Be sure to tell your friend to keep the bean and the packing sugar — they now have their own store of vanilla sugar, too.

Vanilice: Serbian Crescent CookiesThe Recipe

Yield

About eight dozen cookies

Temperature and time

350° F oven for 9 minutes

Ingredients

Cookies

3 cups all-purpose flour

1/2 cup plus 2 tablespoons sugar

3 sticks unsalted butter, room temperature or a little colder

2 cups walnuts, almonds or pecans

2 tablespoons vanilla extract

1 whole egg (optional – will make cookies less fragile)

4 cups powdered vanilla sugar

Powdered Vanilla Sugar

(Make this in advance, or else pack the cookies in the sugar)

1 to 2 pounds powdered sugar

1 vanilla bean

Equipment that bears mentioning

Food processor

Mixer

Cookie sheets

Parchment paper

1/2 ounce (tablespoon) disher, or a tablespoon

In a nutshell

Place vanilla bean in powdered sugar at least a few days in advance. Grind nuts. Combine all ingredients except powdered sugar. Form into crescents and bake. Roll in vanilla powdered sugar.

In detail

First, prepare the vanilla powdered sugar. Place a vanilla bean and one to two pounds of powdered sugar together in a container.

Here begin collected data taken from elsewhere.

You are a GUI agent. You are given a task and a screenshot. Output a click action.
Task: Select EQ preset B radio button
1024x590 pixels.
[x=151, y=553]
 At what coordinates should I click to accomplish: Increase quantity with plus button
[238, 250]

You can substitute a couple of tablespoons of vanilla extract for the bean — just pour the extract into the bottom of the container and add the sugar. Don’t stir them together.

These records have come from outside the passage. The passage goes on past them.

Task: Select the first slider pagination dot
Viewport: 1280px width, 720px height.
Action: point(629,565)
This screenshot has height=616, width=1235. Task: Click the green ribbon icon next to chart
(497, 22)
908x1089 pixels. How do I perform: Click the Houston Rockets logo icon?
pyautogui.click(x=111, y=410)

The vanilla flavor and aroma will be infused throughout the sugar within a few days. It will keep indefinitely — months or years. After you remove sugar from the container to make vanilice, refill the container with more powdered sugar. The vanilla bean will continue to flavor and perfume the additonal sugar.

Now make the cookies. Place two cups nuts in the bowl of a food processor. Grind fine. This will be really loud — especially with almonds — and will take a couple of minutes. You can start with nuts that are already ground, but the flavor won’t be as fresh and wonderful.

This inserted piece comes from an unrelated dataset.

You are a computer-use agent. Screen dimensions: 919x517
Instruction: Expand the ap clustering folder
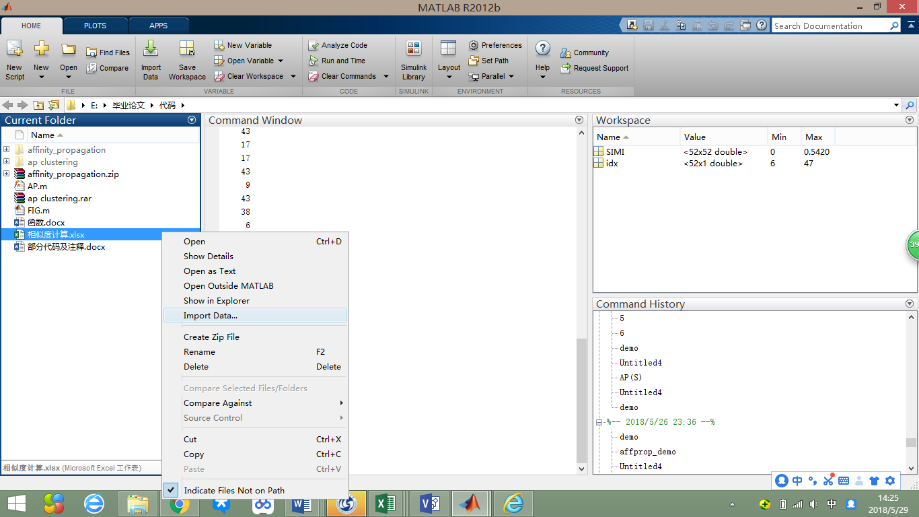tap(7, 162)
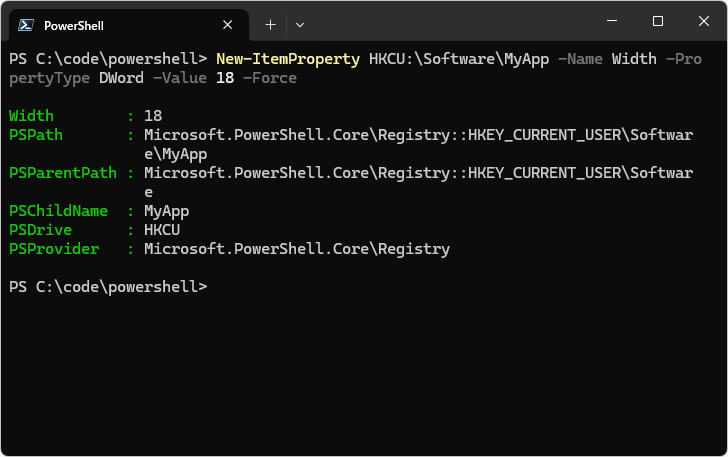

Add sugar and process until nuts and sugar are well blended. Processing along with granulated sugar helps break down the nuts a little finer.

Transfer the nut-sugar mixture to a mixing bowl. Break or cut each stick of butter into three or four pieces. Add the flour, butter, vanilla and egg to the mixing bowl. Mix well — about two minutes.

Line cookie sheets with parchment paper and preheat oven to 350° F. Portion out 1-tablespoon scoops of cookie dough onto the cookie sheet, arranged five columns across and four columns deep — 20 scoops distributed evenly over the sheet. Pick up each scoop of dough and shape it into a tight little crescent.

I found that the prettiest crescents are made like this: Shape a tablespoon of dough into a ball. Roll the ball back and forth between your palms until it forms a rope the width of your palms. Roll the rope with a few more back-and-forth motions. The ends of the rope will extend just beyond your palms, but will be tapered. Shape this into a crescent, with the points nearly touching.

Bake at 350° F for nine minutes. When ready to pull from the oven, the cookies will still be soft and will not appear browned on top, but should be very slightly browned on the bottom.

To check for doneness, look under a cookie very, very carefully by lifting a corner of parchment and partly rolling back one of the cookies. Once you know you have the time and temperature combo right, you won’t need to check under the vanilice for the subsequent batches.

The vanilice will become more firm as they rest on the cookie sheet after being removed from the oven. Let them rest at least five minutes before rolling them in powdered vanilla sugar, They will pick up the sugar best when warm, but they will crumble easily and melt the sugar if they’re still hot.

Place a few cups of vanilla sugar in a flat-bottomed container, like a lasagna baking pan. Place a vanilice crescent on the sugar. Scoop some sugar over it, using your finger. Roll it in the sugar until it’s nicely coated. Set aside on a serving platter. Continue rolling each vanilice nut crescent cookie until all are coated with powdered vanilla sugar. Experiment with placing them in the sugar in batches until you find the method that’s most efficient and yields the best results.